::: DATA ENTRIES :::

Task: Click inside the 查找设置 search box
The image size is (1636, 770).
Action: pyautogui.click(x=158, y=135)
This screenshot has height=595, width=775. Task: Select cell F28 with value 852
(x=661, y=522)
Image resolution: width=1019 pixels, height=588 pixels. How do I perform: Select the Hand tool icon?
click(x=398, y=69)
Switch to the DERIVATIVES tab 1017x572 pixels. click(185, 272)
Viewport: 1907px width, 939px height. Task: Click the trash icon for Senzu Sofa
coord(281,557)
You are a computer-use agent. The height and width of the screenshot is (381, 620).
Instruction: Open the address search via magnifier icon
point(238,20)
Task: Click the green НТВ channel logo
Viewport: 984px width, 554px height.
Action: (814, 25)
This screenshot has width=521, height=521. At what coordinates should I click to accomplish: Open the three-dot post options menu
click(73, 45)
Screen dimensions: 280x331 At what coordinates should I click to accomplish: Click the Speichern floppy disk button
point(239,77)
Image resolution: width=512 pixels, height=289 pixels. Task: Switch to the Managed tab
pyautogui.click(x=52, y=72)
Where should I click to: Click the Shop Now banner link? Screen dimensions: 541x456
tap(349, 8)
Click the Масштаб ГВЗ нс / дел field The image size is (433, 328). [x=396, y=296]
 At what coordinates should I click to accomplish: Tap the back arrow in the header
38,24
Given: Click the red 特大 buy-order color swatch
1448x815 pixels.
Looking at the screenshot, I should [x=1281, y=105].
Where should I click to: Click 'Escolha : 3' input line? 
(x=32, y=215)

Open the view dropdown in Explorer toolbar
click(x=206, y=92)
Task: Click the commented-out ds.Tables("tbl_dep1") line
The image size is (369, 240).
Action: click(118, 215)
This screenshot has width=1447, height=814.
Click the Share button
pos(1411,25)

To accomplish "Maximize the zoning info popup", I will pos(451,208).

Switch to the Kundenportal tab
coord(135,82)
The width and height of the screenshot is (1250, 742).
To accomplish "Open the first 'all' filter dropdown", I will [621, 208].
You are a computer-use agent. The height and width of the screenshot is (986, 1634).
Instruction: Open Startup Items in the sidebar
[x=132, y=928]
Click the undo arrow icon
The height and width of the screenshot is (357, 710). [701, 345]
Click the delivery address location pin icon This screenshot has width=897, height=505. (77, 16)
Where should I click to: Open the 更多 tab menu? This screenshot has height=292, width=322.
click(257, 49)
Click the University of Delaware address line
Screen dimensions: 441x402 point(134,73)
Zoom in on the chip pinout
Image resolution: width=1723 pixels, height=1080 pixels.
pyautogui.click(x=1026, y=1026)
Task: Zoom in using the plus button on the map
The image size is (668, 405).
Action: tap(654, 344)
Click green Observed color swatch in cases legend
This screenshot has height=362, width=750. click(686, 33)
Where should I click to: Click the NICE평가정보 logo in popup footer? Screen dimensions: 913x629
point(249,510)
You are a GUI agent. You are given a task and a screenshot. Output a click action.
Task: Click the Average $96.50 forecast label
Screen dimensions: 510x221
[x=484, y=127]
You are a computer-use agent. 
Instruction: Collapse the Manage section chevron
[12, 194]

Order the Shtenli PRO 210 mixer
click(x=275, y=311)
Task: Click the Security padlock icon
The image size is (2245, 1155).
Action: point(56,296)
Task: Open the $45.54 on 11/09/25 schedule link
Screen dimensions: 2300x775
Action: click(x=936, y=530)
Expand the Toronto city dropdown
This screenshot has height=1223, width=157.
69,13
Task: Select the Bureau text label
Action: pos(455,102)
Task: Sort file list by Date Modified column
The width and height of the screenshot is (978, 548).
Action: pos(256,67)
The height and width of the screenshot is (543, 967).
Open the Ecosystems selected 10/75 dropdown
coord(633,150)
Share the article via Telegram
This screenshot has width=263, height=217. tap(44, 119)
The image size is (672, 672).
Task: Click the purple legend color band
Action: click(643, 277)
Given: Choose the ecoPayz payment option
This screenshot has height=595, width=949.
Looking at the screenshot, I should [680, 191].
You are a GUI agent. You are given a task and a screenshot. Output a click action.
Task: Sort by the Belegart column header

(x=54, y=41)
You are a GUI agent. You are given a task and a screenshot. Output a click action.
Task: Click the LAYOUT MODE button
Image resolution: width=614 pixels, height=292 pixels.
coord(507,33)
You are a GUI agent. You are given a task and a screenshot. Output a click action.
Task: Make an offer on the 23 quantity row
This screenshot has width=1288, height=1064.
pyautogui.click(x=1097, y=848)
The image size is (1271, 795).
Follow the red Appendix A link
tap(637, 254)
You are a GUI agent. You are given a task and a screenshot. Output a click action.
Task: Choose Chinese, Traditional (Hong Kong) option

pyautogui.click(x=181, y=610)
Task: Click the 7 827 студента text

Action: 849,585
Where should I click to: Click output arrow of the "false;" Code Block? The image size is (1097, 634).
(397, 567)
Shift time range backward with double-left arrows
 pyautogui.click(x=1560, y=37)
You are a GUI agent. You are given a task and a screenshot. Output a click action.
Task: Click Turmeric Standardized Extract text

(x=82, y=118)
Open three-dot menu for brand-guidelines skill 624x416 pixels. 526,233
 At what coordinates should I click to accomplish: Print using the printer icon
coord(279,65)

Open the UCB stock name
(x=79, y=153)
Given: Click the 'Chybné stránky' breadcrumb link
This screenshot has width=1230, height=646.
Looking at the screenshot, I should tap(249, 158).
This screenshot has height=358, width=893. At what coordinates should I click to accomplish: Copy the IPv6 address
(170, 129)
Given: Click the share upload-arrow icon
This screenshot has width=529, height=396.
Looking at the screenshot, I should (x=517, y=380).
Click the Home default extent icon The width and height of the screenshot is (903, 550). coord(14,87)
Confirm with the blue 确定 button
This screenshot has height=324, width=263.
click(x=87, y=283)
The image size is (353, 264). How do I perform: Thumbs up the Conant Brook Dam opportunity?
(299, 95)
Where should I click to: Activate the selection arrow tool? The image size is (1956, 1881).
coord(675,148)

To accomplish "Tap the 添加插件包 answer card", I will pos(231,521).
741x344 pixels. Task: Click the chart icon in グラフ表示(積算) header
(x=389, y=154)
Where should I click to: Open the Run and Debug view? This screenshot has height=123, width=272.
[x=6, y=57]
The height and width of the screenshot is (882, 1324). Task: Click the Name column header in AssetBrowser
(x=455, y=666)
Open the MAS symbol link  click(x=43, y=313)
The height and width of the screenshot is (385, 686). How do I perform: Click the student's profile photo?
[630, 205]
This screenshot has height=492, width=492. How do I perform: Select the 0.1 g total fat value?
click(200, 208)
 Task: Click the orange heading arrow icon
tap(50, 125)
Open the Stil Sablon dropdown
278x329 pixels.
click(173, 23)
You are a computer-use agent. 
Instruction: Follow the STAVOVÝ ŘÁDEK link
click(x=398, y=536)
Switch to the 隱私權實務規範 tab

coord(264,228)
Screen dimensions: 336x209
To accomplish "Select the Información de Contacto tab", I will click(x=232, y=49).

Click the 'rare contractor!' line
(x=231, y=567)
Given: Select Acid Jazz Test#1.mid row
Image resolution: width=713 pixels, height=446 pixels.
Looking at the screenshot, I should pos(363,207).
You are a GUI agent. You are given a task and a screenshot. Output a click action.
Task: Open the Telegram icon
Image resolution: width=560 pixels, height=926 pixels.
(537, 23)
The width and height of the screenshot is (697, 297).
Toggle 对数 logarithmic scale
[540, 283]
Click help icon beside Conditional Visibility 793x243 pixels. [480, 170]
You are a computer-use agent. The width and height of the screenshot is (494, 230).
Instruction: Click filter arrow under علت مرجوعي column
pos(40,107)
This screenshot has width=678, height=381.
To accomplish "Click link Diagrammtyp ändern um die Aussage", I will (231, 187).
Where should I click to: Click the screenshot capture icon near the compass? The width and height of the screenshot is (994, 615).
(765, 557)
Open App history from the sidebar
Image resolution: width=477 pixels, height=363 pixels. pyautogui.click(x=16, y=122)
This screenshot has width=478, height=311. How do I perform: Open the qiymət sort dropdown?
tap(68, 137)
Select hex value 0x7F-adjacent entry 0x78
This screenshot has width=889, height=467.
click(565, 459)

:::

**STATED PROBLEM**
Please recast the stretch of entries from the line containing "Where should I click to: Open the 更多" through the line containing "[x=484, y=127]" as a JSON list of strings, one string per line, with blank lines left out.

**THE RESULT**
[
  "Where should I click to: Open the 更多 tab menu? This screenshot has height=292, width=322.",
  "click(257, 49)",
  "Click the University of Delaware address line",
  "Screen dimensions: 441x402 point(134,73)",
  "Zoom in on the chip pinout",
  "Image resolution: width=1723 pixels, height=1080 pixels.",
  "pyautogui.click(x=1026, y=1026)",
  "Task: Zoom in using the plus button on the map",
  "The image size is (668, 405).",
  "Action: tap(654, 344)",
  "Click green Observed color swatch in cases legend",
  "This screenshot has height=362, width=750. click(686, 33)",
  "Where should I click to: Click the NICE평가정보 logo in popup footer? Screen dimensions: 913x629",
  "point(249,510)",
  "You are a GUI agent. You are given a task and a screenshot. Output a click action.",
  "Task: Click the Average $96.50 forecast label",
  "Screen dimensions: 510x221",
  "[x=484, y=127]"
]